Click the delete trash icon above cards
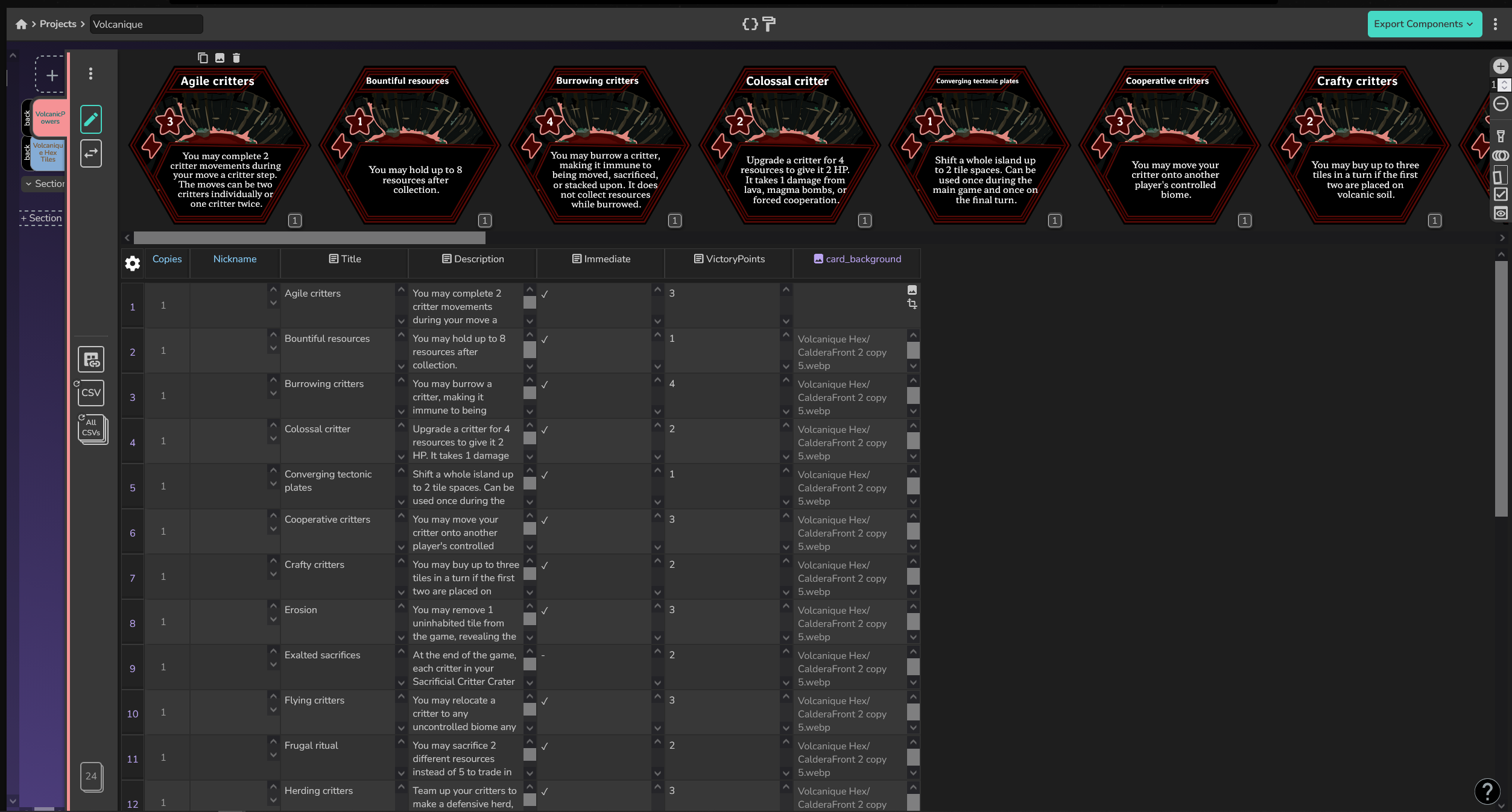Screen dimensions: 1512x812 [236, 58]
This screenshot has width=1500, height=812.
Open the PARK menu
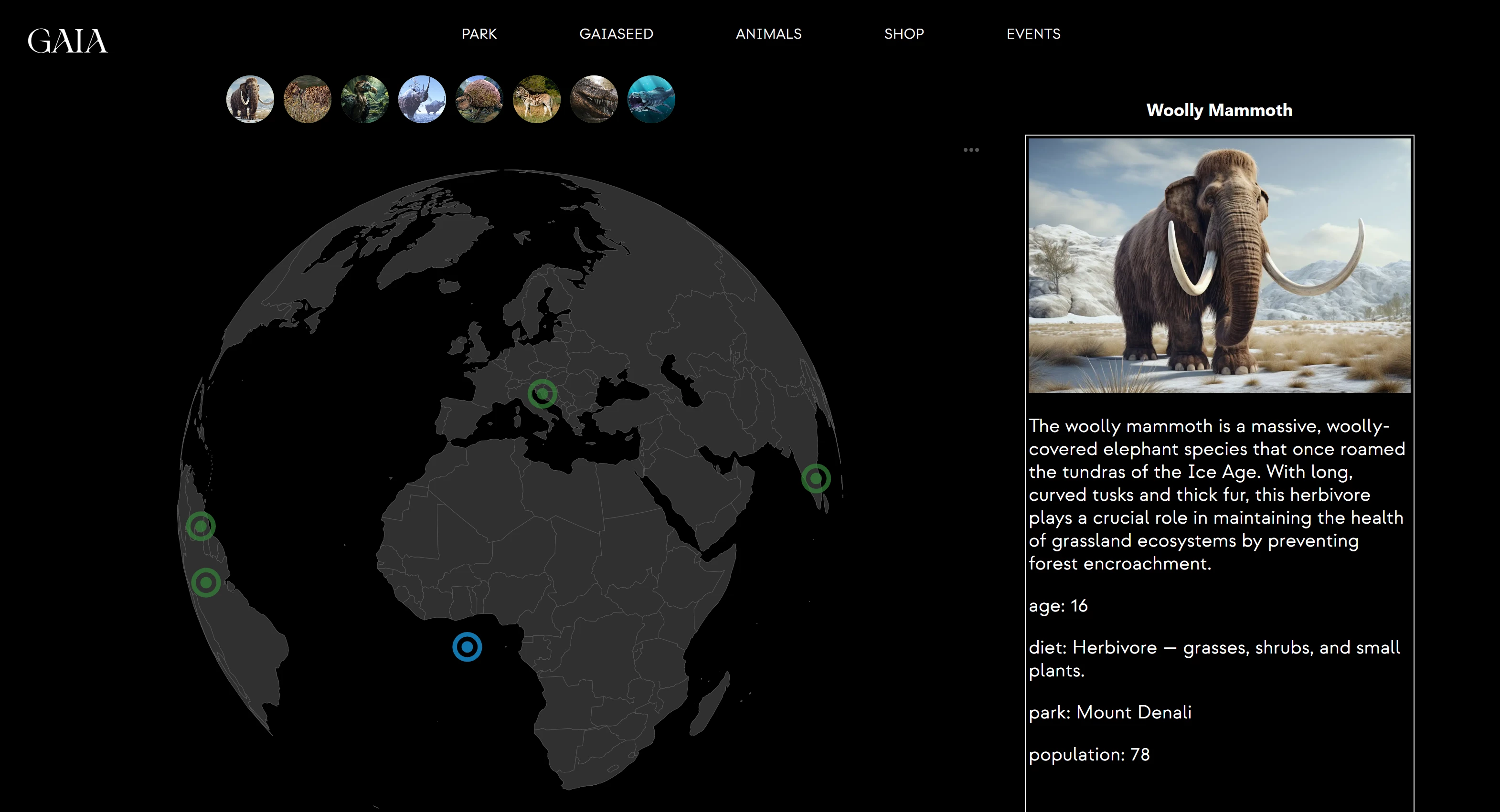(479, 34)
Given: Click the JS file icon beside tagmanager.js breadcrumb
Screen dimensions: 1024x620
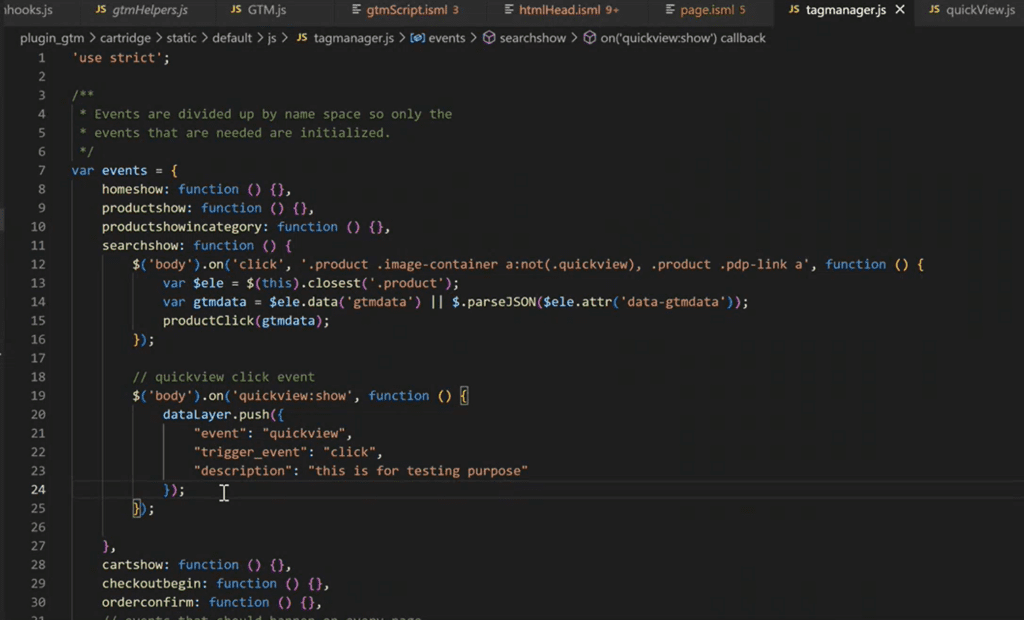Looking at the screenshot, I should (x=302, y=38).
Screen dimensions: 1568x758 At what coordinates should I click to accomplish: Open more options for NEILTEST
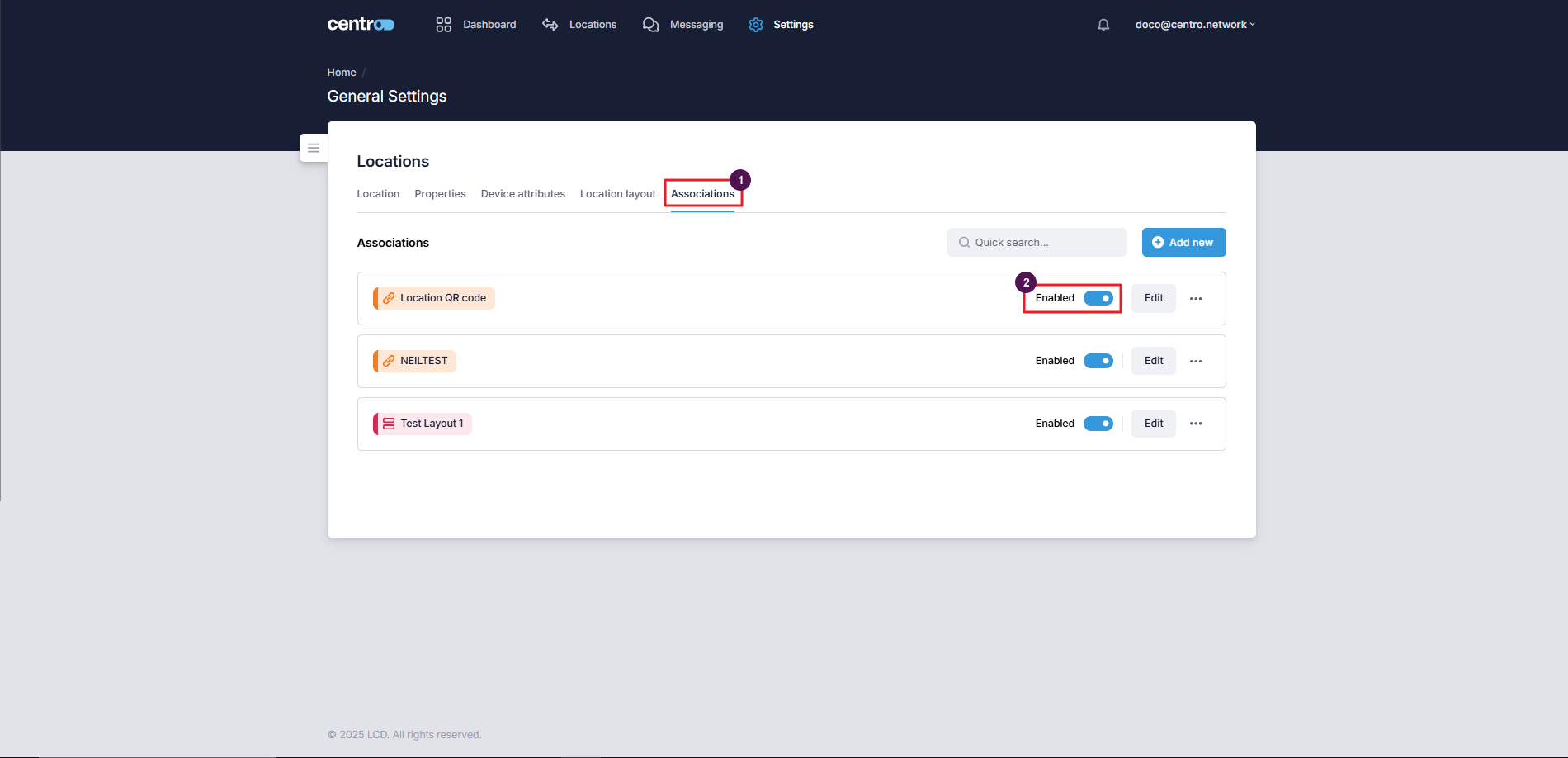(1196, 361)

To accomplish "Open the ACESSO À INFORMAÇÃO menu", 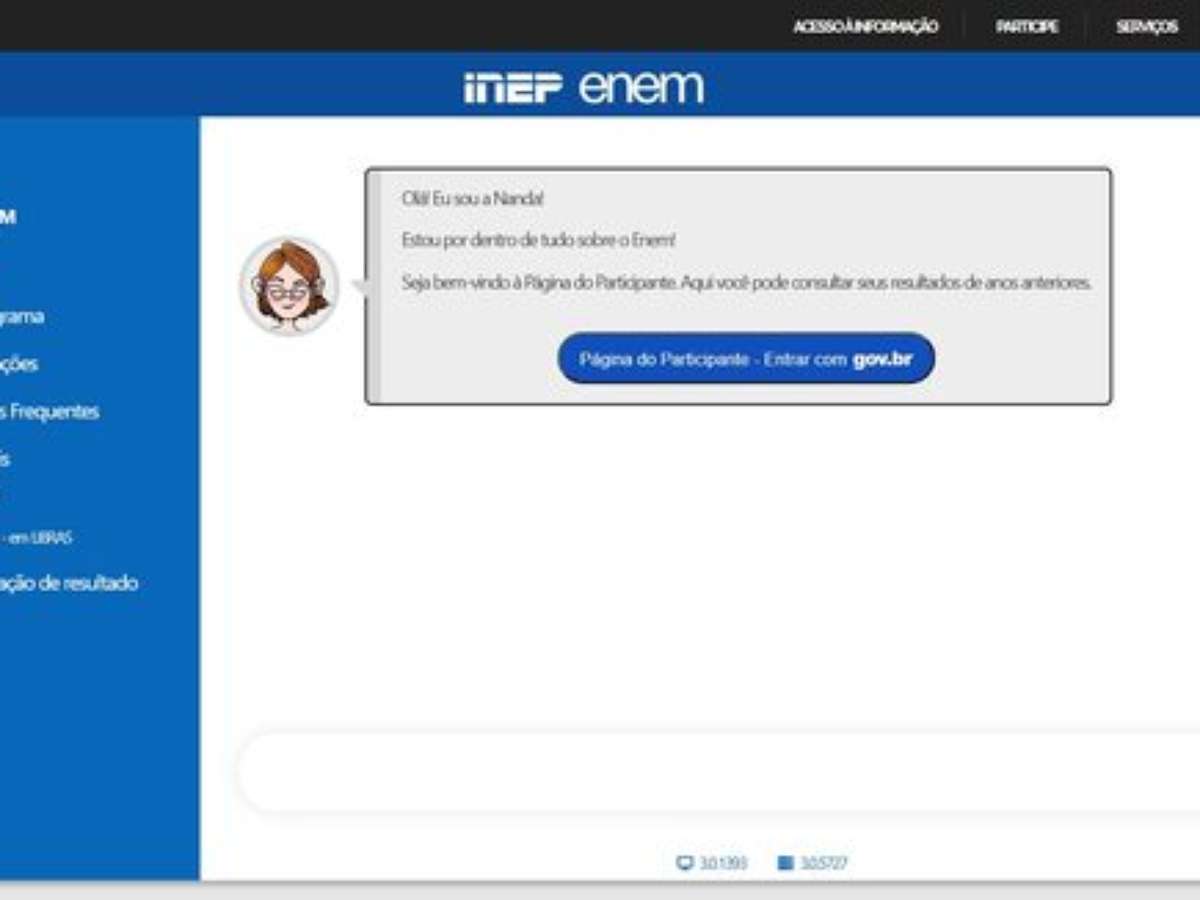I will coord(865,27).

— Written request —
Give everything from the start of the records down to and including the line that contains "(1196, 361)" as a numbered list. Leave out blank lines and the pictures.

— Exercise response —
1. Click the delete trash icon above cards
2. Screen dimensions: 1512x812 [236, 58]
3. This screenshot has width=1500, height=812.
4. Open the PARK menu
5. (479, 34)
6. Given: Click the JS file icon beside tagmanager.js breadcrumb
7. Screen dimensions: 1024x620
8. Looking at the screenshot, I should (x=302, y=38).
9. Screen dimensions: 1568x758 At what coordinates should I click to accomplish: Open more options for NEILTEST
10. (1196, 361)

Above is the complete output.